Miss Suetta was as crazy as a coot. Raymond hired somebody to stay with her all the time. The Stewarts had plenty of money, of course, but Miss Suetta thought she was dirt poor. She'd sneak off from her companion, and hitchhike to town and go into stores and pick out things, and then cry and say she didn't have any money. So the salespeople would charge whatever it was to Raymond, and then they'd call him to come and get her and drive her home. Sharon had been hearing stories about Miss Suetta Stewart for years and years.

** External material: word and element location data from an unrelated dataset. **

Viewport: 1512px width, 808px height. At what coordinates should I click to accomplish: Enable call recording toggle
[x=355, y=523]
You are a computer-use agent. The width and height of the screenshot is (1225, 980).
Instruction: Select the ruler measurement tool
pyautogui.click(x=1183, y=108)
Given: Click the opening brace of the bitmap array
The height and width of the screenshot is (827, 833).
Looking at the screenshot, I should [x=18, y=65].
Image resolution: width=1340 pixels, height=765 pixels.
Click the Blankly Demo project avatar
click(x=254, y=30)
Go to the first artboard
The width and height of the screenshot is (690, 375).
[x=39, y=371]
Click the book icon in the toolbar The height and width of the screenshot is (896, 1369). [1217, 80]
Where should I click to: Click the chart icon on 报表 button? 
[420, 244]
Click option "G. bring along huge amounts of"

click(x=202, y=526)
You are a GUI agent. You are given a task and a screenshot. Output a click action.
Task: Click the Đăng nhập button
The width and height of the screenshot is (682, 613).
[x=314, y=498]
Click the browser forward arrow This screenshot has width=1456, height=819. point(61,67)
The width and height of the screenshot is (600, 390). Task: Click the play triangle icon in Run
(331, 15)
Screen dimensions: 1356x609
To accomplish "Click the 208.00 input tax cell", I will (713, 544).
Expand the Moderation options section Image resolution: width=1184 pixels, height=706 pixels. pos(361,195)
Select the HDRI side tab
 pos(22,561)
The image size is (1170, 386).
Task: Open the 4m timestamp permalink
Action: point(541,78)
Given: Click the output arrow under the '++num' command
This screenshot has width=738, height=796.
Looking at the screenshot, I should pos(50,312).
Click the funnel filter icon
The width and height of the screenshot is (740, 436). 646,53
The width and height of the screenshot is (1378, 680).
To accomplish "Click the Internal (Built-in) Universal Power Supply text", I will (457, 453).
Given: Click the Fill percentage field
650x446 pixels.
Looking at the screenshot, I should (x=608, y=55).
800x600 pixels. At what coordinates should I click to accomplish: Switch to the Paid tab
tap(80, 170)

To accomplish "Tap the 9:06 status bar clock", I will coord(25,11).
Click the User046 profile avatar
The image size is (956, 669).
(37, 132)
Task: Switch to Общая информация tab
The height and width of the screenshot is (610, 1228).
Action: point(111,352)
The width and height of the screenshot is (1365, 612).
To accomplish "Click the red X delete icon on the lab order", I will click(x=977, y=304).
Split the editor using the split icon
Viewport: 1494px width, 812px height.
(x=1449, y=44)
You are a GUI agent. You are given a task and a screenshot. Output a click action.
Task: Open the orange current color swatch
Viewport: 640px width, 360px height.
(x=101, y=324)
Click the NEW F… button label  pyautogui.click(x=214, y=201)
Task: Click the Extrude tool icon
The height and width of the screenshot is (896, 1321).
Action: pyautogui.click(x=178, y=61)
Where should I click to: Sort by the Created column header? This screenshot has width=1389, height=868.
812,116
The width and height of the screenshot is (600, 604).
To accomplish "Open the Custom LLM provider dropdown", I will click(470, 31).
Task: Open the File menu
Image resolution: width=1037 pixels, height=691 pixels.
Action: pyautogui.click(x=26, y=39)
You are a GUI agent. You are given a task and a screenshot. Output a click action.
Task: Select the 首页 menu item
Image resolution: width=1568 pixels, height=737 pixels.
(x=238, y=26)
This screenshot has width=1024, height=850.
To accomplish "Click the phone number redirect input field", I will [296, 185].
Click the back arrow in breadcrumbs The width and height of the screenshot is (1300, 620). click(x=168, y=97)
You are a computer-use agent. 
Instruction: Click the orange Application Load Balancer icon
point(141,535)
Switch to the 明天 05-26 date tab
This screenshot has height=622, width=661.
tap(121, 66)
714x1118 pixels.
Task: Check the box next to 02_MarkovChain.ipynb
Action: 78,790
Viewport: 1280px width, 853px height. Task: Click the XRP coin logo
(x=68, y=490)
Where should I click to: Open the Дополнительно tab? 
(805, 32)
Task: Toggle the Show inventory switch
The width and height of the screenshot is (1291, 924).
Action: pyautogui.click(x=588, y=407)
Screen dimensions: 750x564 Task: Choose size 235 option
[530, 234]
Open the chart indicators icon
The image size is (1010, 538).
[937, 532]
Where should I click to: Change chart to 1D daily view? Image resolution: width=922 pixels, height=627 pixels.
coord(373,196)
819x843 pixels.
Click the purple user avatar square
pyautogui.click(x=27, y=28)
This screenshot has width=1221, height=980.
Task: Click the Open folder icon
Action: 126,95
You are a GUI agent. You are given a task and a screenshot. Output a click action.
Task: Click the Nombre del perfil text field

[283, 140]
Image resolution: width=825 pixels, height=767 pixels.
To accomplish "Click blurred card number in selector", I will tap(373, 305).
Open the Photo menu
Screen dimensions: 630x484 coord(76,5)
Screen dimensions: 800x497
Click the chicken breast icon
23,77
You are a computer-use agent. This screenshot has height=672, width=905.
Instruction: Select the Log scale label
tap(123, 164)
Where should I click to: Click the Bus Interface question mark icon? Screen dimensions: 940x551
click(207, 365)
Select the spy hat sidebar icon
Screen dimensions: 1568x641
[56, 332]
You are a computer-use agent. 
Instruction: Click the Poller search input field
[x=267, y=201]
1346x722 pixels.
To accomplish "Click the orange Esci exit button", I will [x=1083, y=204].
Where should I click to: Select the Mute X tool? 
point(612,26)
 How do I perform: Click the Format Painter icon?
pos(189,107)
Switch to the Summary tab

But about Raymond—what else? Every Sunday, he played the organ at the First Methodist Church, in a stirring and dramatic way. The whole choir, including Sharon's Aunt Marge, was completely devoted to him. They all called him Ramón. And he had had his picture in the paper last year for helping to organize the Shady Mountain Players, an amateur theatrical group which so far had put on only one show, about a big rabbit. Sharon saw that, but she couldn't remember if Raymond had had a part in it or not. Mainly you thought of Raymond in connection with weddings—everybody consulted Raymond about wedding plans—or interior decoration. Several of Sharon's friends had hired him, in fact. What he did was help you pick your colors through your astral sign. He didn't
order
anything for you, he just advised. In fact, come to think of it, Sharon herself had ordered some new business cards from Raymond Stewart several years ago, for Leonard when he got his promotion. Gray stock with maroon lettering, which Leonard hadn't liked. Leonard said they looked gay. When he found out where she got them, he said it figured, because Raymond Stewart was probably gay too. Sharon smiled at this memory now, driving home. How funny to find that she knew so much about him, after all! How funny that he'd been right here all along—that you could live in the same town with somebody all these years and just simply never notice them, never think of them once as a person. This idea made Sharon feel so weird she wished she'd never thought it up in the first place.